==== EXTRACTED INFORMATION

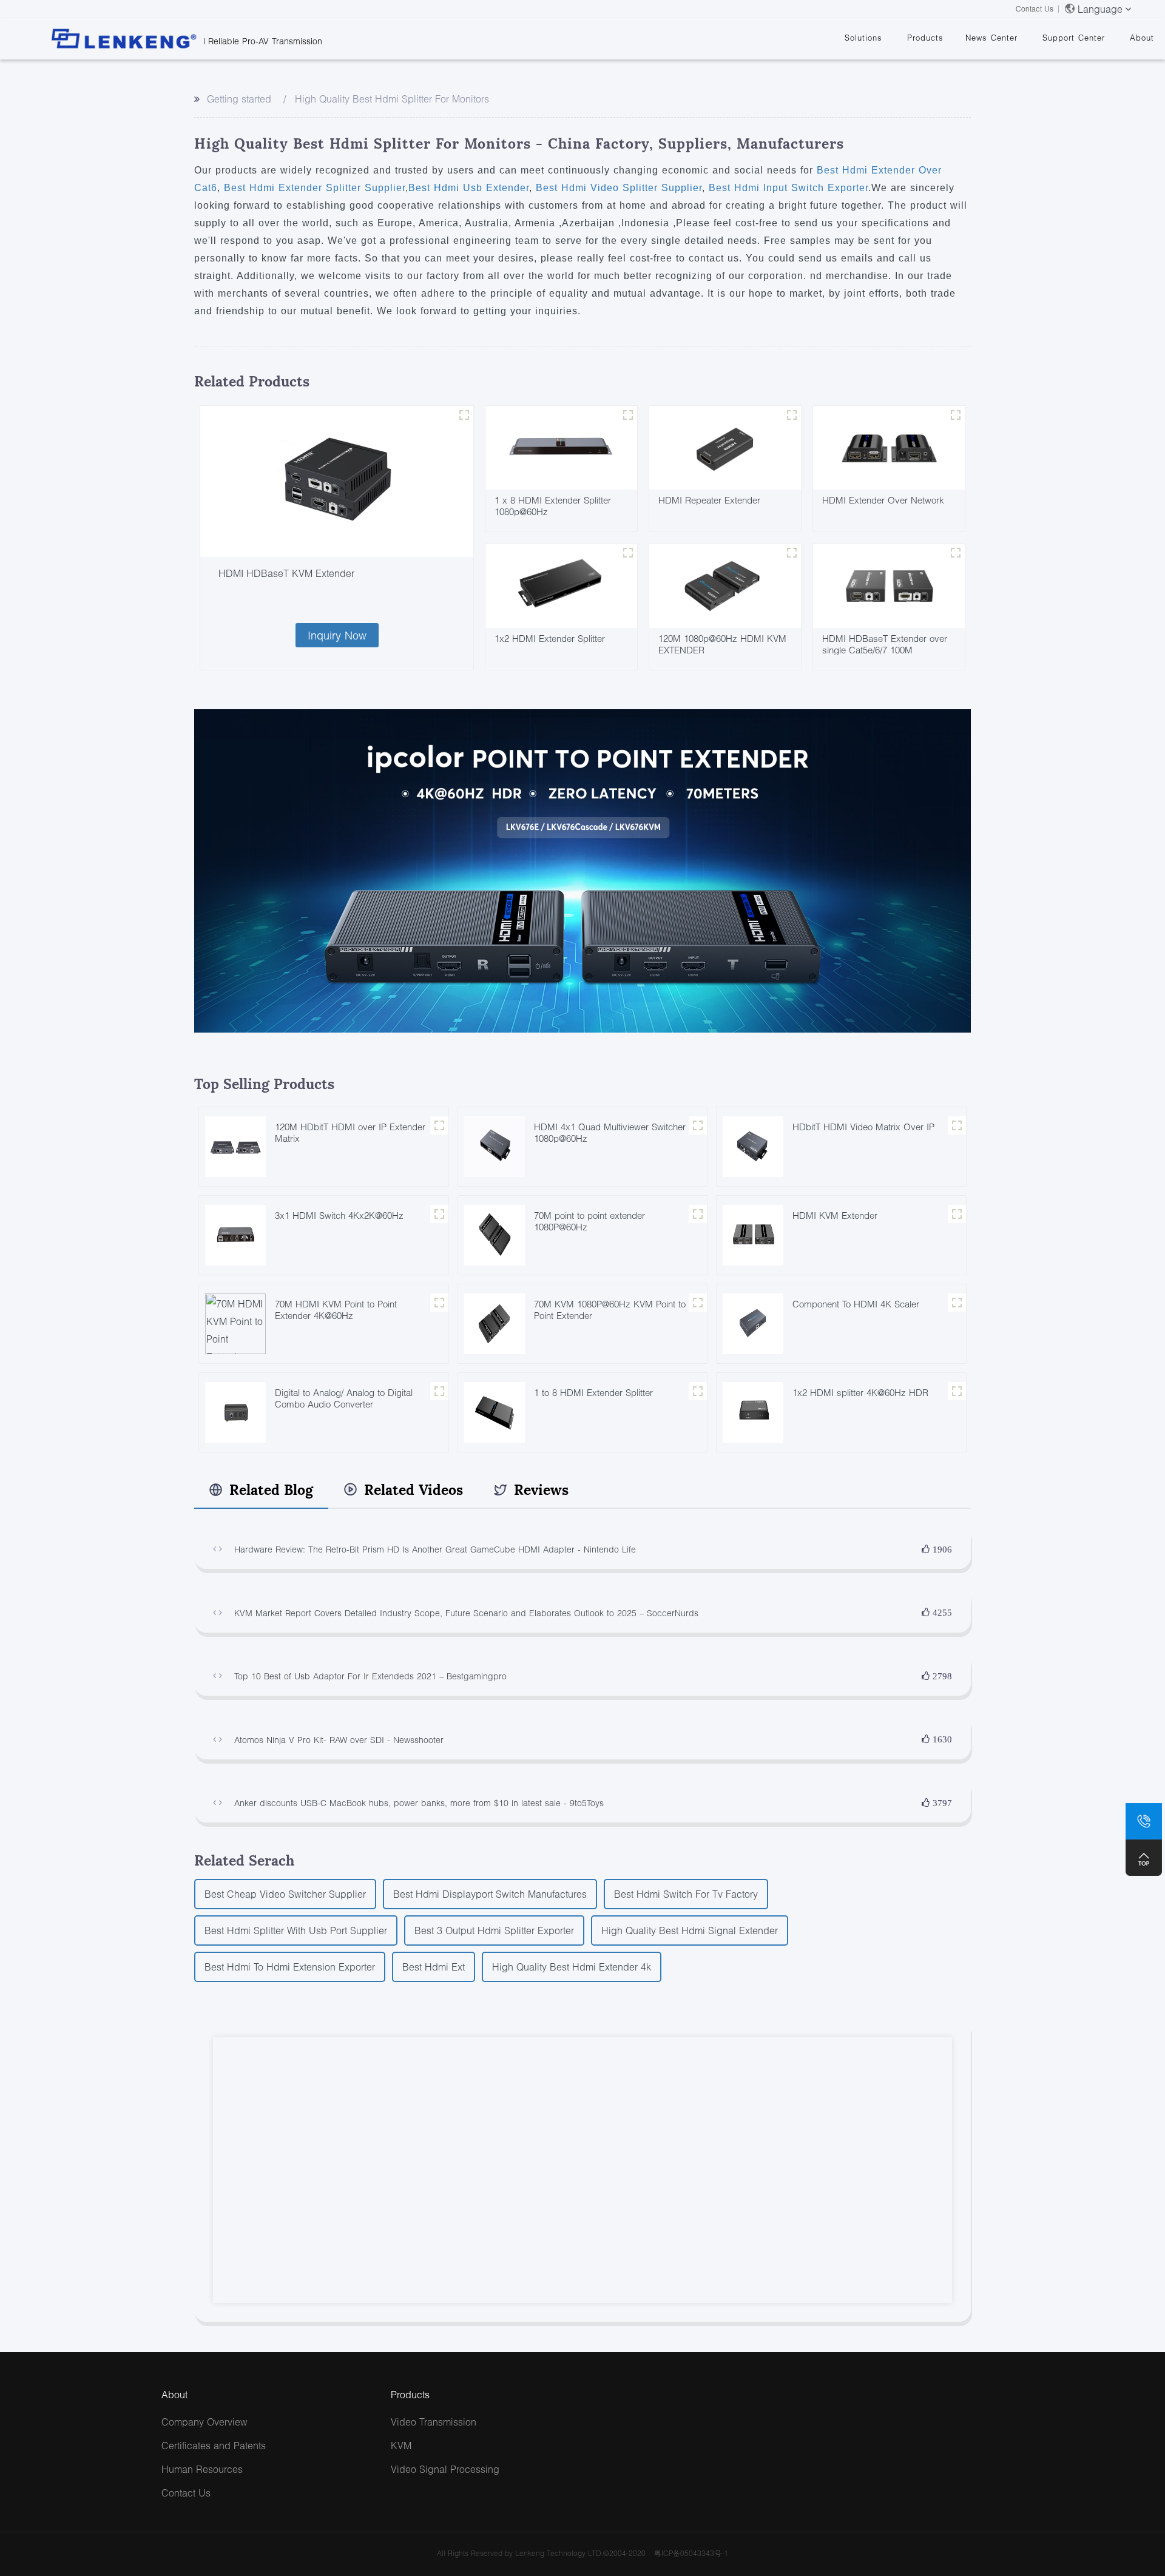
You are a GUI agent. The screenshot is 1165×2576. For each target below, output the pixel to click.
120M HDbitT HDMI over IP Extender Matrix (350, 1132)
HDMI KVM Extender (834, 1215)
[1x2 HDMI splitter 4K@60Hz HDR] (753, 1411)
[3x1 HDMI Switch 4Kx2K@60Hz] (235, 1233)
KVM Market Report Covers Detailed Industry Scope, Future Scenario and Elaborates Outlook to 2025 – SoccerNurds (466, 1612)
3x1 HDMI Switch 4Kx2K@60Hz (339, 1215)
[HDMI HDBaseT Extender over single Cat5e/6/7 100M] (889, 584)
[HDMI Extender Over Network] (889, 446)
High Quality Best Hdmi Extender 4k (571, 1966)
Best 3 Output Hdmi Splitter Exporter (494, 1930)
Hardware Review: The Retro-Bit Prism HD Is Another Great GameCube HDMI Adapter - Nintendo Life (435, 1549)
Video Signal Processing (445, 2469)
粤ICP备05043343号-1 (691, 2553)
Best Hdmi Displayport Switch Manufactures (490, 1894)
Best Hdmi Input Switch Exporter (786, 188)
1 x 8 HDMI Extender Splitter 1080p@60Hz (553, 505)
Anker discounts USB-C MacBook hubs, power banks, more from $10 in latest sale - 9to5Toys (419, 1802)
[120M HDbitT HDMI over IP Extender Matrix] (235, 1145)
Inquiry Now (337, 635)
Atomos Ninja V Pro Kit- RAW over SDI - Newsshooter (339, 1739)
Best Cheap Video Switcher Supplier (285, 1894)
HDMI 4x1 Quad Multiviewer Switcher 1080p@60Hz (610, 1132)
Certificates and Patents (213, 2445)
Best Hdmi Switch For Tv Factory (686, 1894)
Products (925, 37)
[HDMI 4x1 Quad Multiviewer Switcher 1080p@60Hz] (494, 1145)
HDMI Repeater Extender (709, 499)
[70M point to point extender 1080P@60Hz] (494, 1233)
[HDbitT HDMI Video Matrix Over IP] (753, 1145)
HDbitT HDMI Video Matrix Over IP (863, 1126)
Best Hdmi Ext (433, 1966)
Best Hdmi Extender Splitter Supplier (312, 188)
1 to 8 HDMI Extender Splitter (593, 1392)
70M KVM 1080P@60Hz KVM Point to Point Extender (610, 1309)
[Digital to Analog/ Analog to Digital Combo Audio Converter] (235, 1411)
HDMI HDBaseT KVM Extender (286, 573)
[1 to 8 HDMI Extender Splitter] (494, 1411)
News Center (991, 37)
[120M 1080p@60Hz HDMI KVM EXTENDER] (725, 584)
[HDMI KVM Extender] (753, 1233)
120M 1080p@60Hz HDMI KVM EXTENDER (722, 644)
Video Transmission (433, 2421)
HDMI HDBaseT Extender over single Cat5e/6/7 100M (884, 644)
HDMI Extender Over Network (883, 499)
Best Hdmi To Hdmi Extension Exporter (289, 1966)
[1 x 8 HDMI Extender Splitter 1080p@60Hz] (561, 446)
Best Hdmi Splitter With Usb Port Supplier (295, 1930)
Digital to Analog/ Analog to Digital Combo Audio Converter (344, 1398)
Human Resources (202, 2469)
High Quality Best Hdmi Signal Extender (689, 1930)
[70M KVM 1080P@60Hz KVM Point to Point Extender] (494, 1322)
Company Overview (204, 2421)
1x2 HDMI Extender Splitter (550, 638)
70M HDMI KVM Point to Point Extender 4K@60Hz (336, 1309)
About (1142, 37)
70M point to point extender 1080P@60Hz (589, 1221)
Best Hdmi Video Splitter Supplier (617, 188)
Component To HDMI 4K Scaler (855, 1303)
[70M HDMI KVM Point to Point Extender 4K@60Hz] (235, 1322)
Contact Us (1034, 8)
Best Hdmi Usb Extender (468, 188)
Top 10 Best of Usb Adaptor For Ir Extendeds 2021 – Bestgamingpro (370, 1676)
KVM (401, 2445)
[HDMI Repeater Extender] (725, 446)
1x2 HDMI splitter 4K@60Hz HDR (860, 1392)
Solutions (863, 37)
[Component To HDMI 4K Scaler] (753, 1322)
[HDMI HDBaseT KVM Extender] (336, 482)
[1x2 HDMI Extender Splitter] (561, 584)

========

= THE TASK =
After locating the line with "[1x2 HDMI splitter 4K@60Hz HDR] (753, 1411)" above, return that line and every later line through the one with "1 x 8 HDMI Extender Splitter 1080p@60Hz (553, 505)", word for word and with nothing else.

= WRITTEN ANSWER =
[1x2 HDMI splitter 4K@60Hz HDR] (753, 1411)
[3x1 HDMI Switch 4Kx2K@60Hz] (235, 1233)
KVM Market Report Covers Detailed Industry Scope, Future Scenario and Elaborates Outlook to 2025 – SoccerNurds (466, 1612)
3x1 HDMI Switch 4Kx2K@60Hz (339, 1215)
[HDMI HDBaseT Extender over single Cat5e/6/7 100M] (889, 584)
[HDMI Extender Over Network] (889, 446)
High Quality Best Hdmi Extender 4k (571, 1966)
Best 3 Output Hdmi Splitter Exporter (494, 1930)
Hardware Review: The Retro-Bit Prism HD Is Another Great GameCube HDMI Adapter - Nintendo Life (435, 1549)
Video Signal Processing (445, 2469)
粤ICP备05043343号-1 (691, 2553)
Best Hdmi Displayport Switch Manufactures (490, 1894)
Best Hdmi Input Switch Exporter (786, 188)
1 x 8 HDMI Extender Splitter 1080p@60Hz (553, 505)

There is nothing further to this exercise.